Raziya appealed to the people to defend her from Rukn al-Din, who was now also threatening her life. She carried out her plan on Friday, the day when most Muslims were gathered in the mosque and other public places in order to maximize the publicity of her message. Raziya’s plan worked and the people who heard her speak, many of them members of the army, supported her claim. Rukn al-Din was deposed and killed and Raziya was returned to power.
Raziya ruled for four years. The sources describe her as an effective and competent ruler. They also state that it was her policy to appear in public unveiled and dressed in men’s clothes. She cut her hair short, did not veil her face and rode like a man, armed with bow, quiver, and sword. She dressed in this fashion not only to lead military campaigns, but also to mingle with her subjects and to listen to their grievances. Upon her accession Raziya had coins minted with the following inscriptions:
Pillar of Women
Queen of the Eras
Sultana Raziya Bint Shams al-Din Iltutmish (Sultana Raziya the daughter of Shams al-Din Iltumish)
In the Era of Imam al-Mustansir
Commander of the Faithful, Mighty Sultan
Splendour of the World and the Faith
Malika Iltutmish, Daughter of Sultan Iltutmish
She who Brings Glory to the Commander of the Faithful
These are significant because minting coins was one of the signs of sovereignty and rulership in the Muslim world. The first of Raziya’s inscriptions emphasizes her power as a woman; the second inscription legitimizes her rule under the reigning Abbasid caliph as his loyal supporter.
Raziya fights for her throne
After ruling for four years several members of the army rebelled against Raziya and deposed her in favour of another half-brother, Bahram Shah. There are a number of possible reasons for this uprising against the Sultana. Fatima Mernissi argues in her book The Forgotten Queens of Islam that Raziya was overthrown because she fell in love with a lowly Ethiopian slave whom she promoted to a high post at court too rapidly. Her enemies were watching her closely and witnessed this slave help Raziya mount her horse by placing his hands under her armpits and lifting her up. Such a familiar gesture and such physical contact between a ruler and an inferior slave was deemed unethical and as the rumour of the affair between the two spread, Raziya’s name was tainted.
Other theories state that there was always an animosity among the more conservative traditionalist Muslim scholars and their supporters against the idea of a woman ruling and they had always preferred a male ruler and had gathered support for their cause over the four years that Raziya ruled.
Razia fled Delhi with those troops who still supported her. She was pursued by the rebel army under the leadership of one of the amirs Ikhtiyar al-Din Altuniya. Altuniya caught up with the fleeing Sultana and a pitched battle was fought between the two sides. Raziya’s forces were defeated and she was taken captive. It was not long before Altuniya himself fell in love with his prisoner and pledged his support to Raziya. He freed her and the two of them got married before they mustered their forces and marched on Delhi together. However, the army sent out to meet them from Delhi routed their forces.
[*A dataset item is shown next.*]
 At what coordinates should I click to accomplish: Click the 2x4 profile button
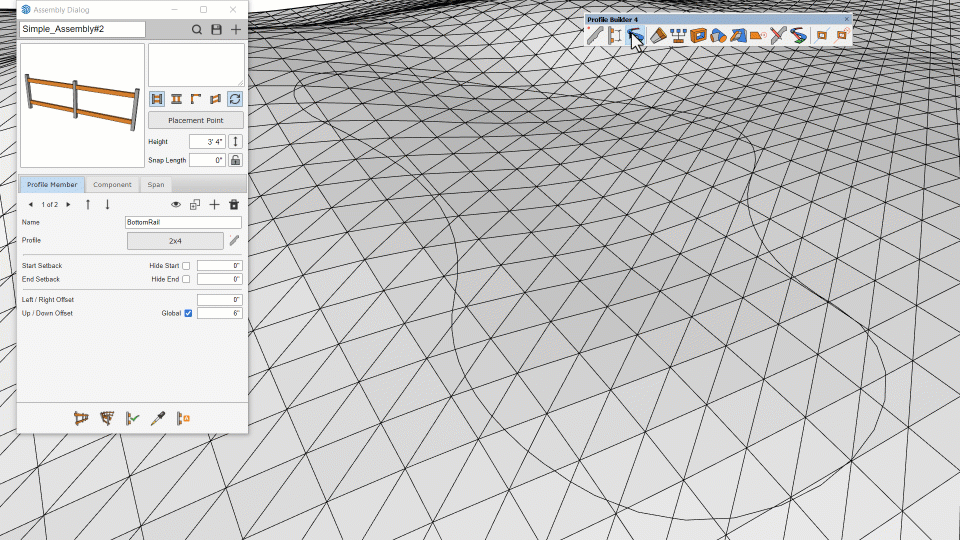[175, 241]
There are two accounts of Raziya’s subsequent death. In the first she fled the battlefield after her forces were defeated. Plagued with hunger and thirst she approached a farmer tilling his fields and asked him for help. He gave her some bread and water, which she ate and then she fell asleep. The farmer noticed the rich jewel studded gown underneath her armour as she slept and it was at that point that he realized she was a woman. He murdered her while she slept, drove away her horse, despoiled her of all her valuables, and buried her in his field. The farmer immediately drew the suspicion of the local magistrate when he attempted to sell his stolen goods in the local market and a confession was quickly beaten out of him. Raziya’s body was disinterred, washed and reburied.
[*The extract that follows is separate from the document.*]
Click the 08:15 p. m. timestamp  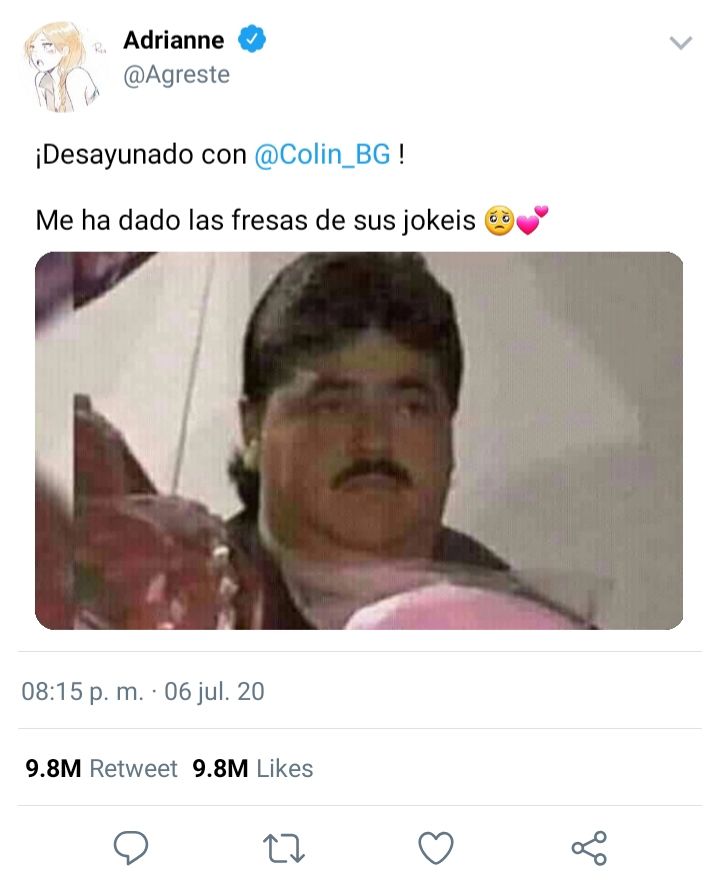click(x=83, y=692)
In the second, but no less dramatic, account Raziya and Altuniya were captured and both put to death by Bahram Shah after losing the battle for Delhi. Ibn Battuta visited her grave site, which is on the Yumuna River, and states that the people in the region had made her into a saint and erected a dome over her burial place which was visited by supplicants who pray there for blessings.
Adam Ali is a lecturer at the University of Toronto. Click here to read more from him.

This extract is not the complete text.